Soil, climate, hereditary traditions, and customs of society, give to a people the fierceness and gentleness of character, as well as the perfection of mind and body. This fatal Stockade, with the silent mound of earth which contains its harvest of death, is a fair and just exponent of the bigoted and selfish policy that struck down the Flag of the Republic; of that cruel and unearthly spirit which has despised all the “attachments with which God has formed the chain of human sympathies,” and which, without a tear of remorse, has strewn the Atlantic Ocean with a broad pathway of human bones!
APPENDIX.
NOTES.
Since the close of the war, and since the time when the sketch of the graveyard was taken, Colonel Moore, of the U. S. Quartermaster’s Department, has been to Andersonville, under orders from the Secretary of War, and arranged the cemetery in a very acceptable manner. All of the stakes were removed, and neat head-boards placed instead, with the names of the dead properly painted in black letters. The ground has been cleared up by this efficient officer, and the cemetery carefully laid out into walks, adorned with flowers and trees. Colonel Moore, in his report to the Quartermaster-General, writes the following account:—
“The dead were found buried in trenches, on a site selected by the rebels, about three hundred yards from the stockade. The trenches varied in length from fifty to one hundred and fifty yards. The bodies in the trenches were from two to three feet below the surface, and in several instances, where the rain had washed away the earth, but a few inches. Additional earth was, however, thrown upon the graves, making them of still greater depth. So close were they buried, without coffins, or the ordinary clothing to cover their nakedness, that not more than twelve inches were allowed to each man. Indeed, the little tablets marking their resting-places, measuring hardly ten inches in width, almost touch each other. United States soldiers, while prisoners at Andersonville, had been detailed to inter their companions; and by a simple stake at the head of each grave, which bore a number corresponding with a similarly numbered name upon the Andersonville hospital record, I was enabled to identify, and mark with a neat tablet, similar to those in the cemeteries at Washington, the number, name, rank, regiment, company, and date of death of twelve thousand four hundred and sixty-one graves; there being but four hundred and fifty-one that bore the sad inscription, ‘Unknown U. S. Soldier.’”
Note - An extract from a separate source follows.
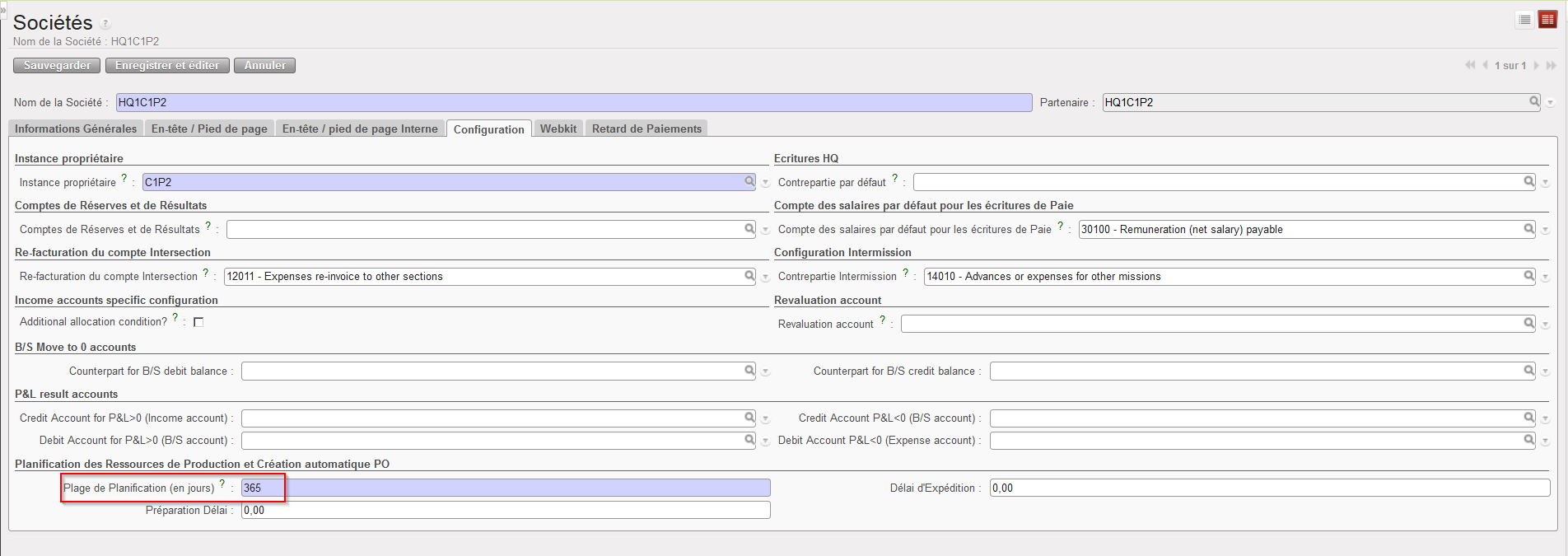Click search icon in Partenaire field
This screenshot has width=1568, height=556.
1534,101
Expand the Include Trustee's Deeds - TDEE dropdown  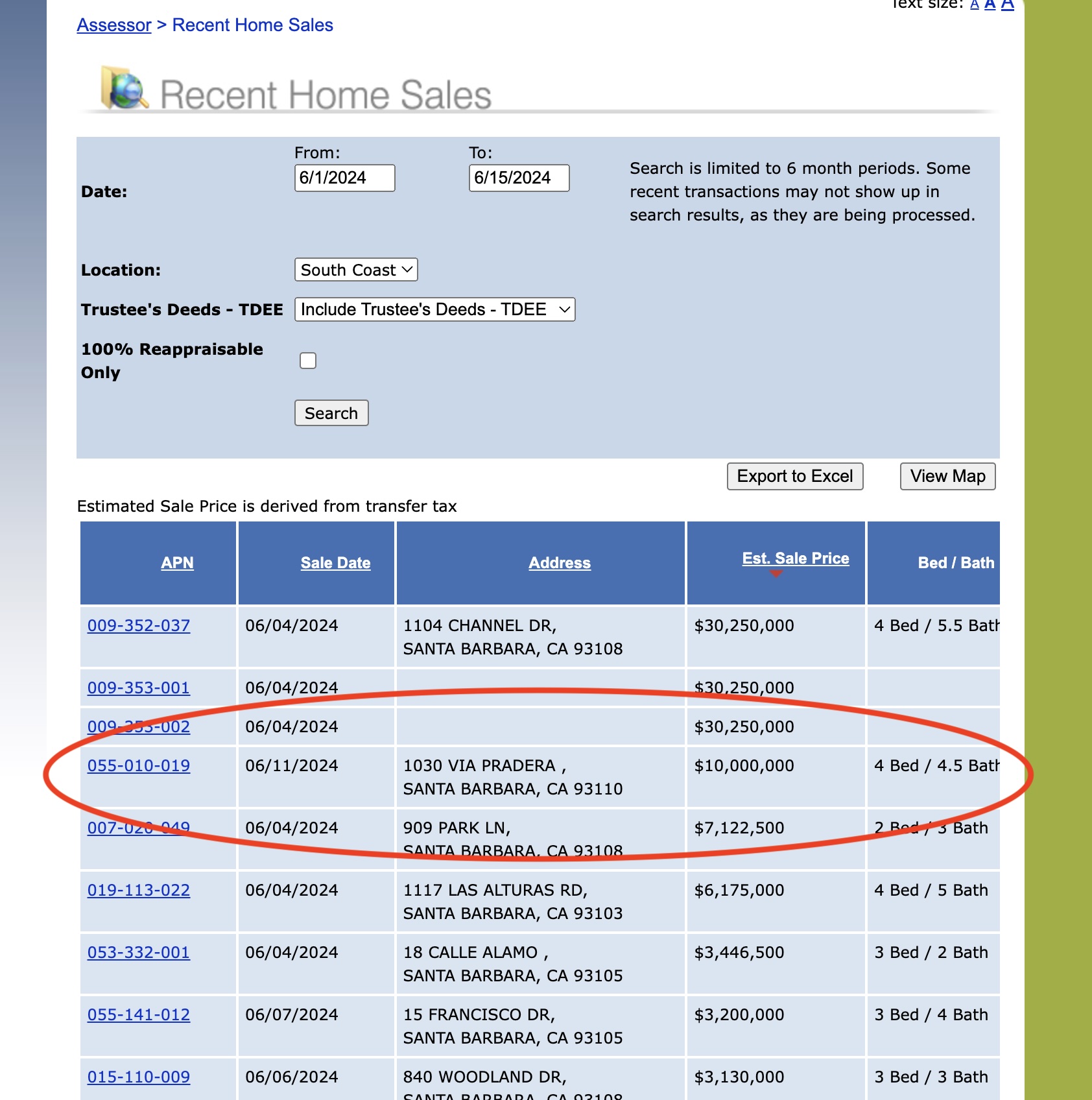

Extract from letters of the rebel Senator Foote, dated Montreal, June 21, 1865.
“Touching the Congressional report referred to, I have this to say: A month or two anterior to the date of said report, I learned from a government officer of respectability, that the prisoners of war then confined in and about Richmond were suffering severely from want of provisions. He told me, further, that it was manifest to him that a systematic scheme was on foot for subjecting these unfortunate men to starvation; that the Commissary-General, Mr. Northrup (a most wicked and heartless wretch), had addressed a communication to Mr. Seddon, the Secretary of War, proposing to withhold meat altogether from military prisoners then in custody, and to give them nothing but bread and vegetables; and that Mr. Seddon had indorsed the document containing this communication affirmatively. I learned, further, that by calling upon Major Ould, the commissioner for exchange of prisoners, I would be able to obtain further information upon the subject. I went to Major Ould immediately, and obtained the desired information. Being utterly unwilling to countenance such barbarity for a moment,—regarding, indeed, the honor of the whole South as concerned in the affair,—I proceeded without delay to the hall of the House of Representatives, called the attention of that strangely constituted body to the subject, and insisted upon an immediate committee of investigation.”